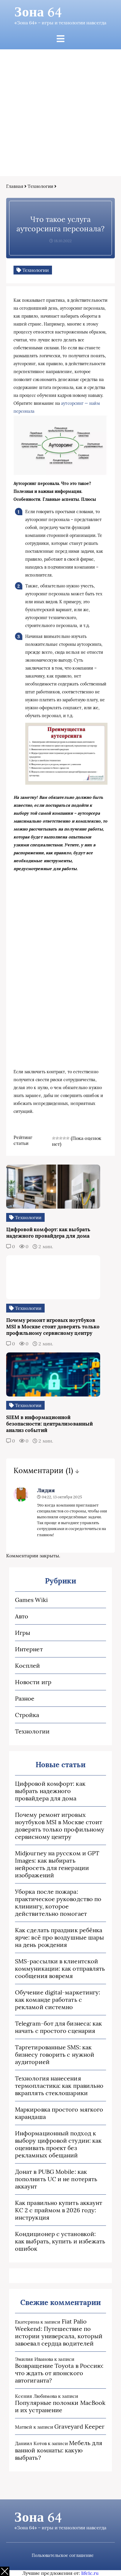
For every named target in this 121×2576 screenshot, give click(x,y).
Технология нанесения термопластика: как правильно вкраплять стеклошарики (59, 2086)
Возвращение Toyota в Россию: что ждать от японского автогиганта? (59, 2373)
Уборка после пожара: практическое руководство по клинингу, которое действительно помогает (58, 1902)
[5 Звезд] (68, 1138)
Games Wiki (31, 1599)
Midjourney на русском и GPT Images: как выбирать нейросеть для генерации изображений (57, 1864)
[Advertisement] (60, 112)
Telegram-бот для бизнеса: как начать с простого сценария (58, 2027)
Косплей (27, 1665)
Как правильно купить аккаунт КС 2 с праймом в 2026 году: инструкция (58, 2210)
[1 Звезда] (54, 1138)
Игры (22, 1632)
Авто (21, 1616)
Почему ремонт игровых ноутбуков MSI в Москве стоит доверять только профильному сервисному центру (59, 1825)
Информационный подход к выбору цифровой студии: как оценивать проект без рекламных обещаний (58, 2144)
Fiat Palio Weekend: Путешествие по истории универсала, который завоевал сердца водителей (58, 2332)
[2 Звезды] (57, 1138)
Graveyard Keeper (79, 2426)
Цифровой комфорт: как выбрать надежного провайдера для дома (50, 1791)
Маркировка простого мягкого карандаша (59, 2113)
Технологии (40, 186)
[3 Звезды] (61, 1138)
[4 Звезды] (64, 1138)
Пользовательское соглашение (63, 2555)
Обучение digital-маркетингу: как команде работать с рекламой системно (57, 2000)
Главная (14, 186)
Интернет (29, 1649)
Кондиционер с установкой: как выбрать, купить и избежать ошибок (60, 2241)
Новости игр (33, 1682)
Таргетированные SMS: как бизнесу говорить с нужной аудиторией (54, 2054)
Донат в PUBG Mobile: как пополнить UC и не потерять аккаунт (56, 2179)
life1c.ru (90, 2573)
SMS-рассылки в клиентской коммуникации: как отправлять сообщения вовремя (60, 1968)
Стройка (27, 1715)
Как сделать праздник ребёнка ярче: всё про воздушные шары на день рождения (59, 1937)
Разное (24, 1698)
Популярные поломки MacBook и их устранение (60, 2406)
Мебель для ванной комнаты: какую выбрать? (58, 2450)
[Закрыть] (4, 2571)
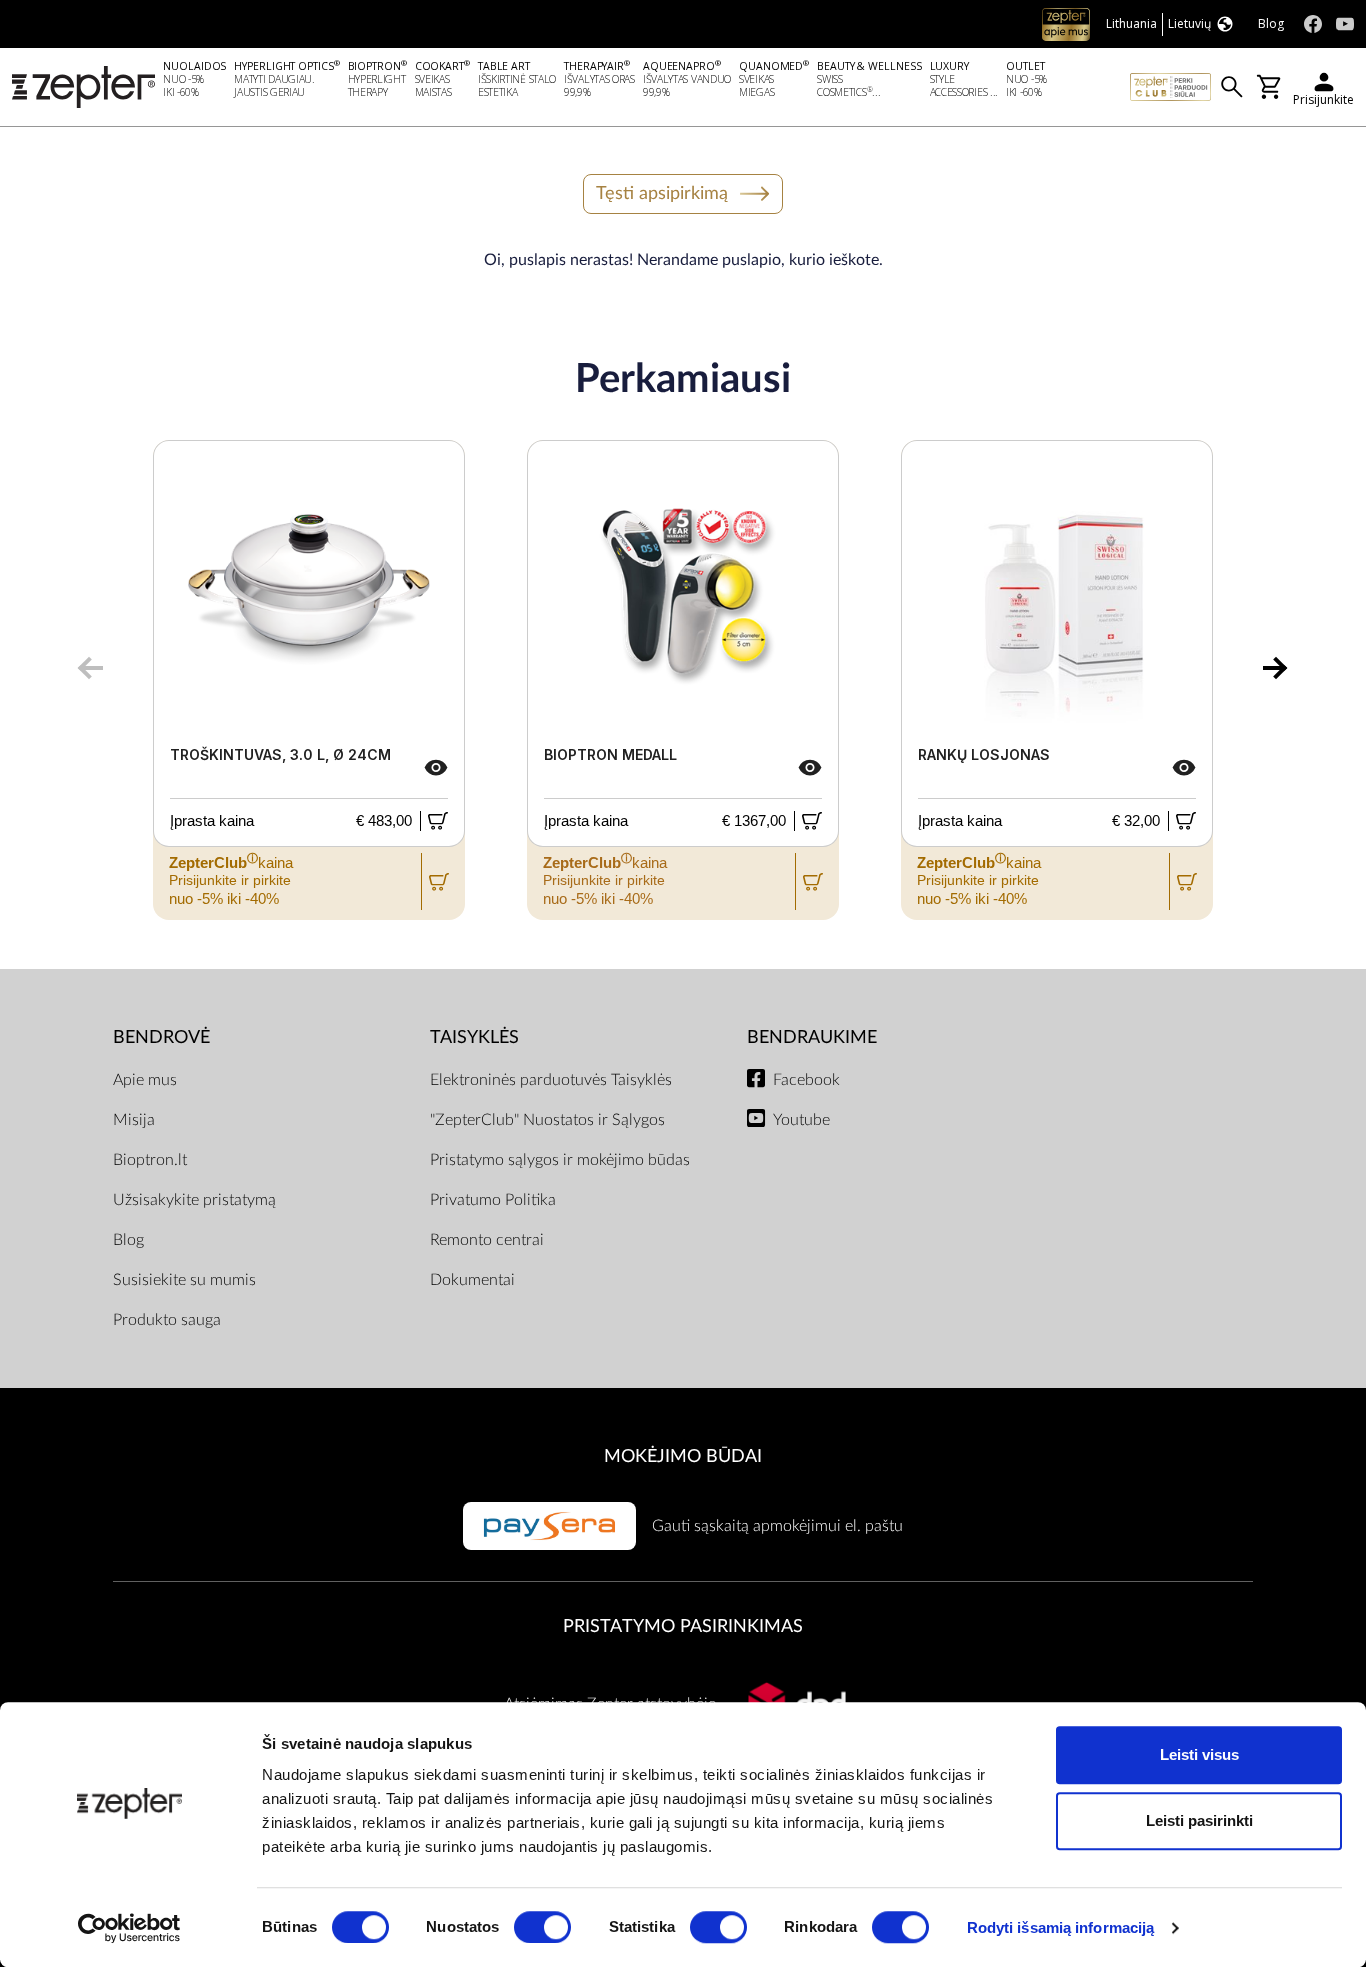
□ □ □ □ □
§ What is expected
Which lines of the listing include the string "простого"? Pull them out.

§ Finished task
Telegram-бот для бизнеса: как начать с простого сценария (58, 2027)
Маркировка простого мягкого карандаша (59, 2113)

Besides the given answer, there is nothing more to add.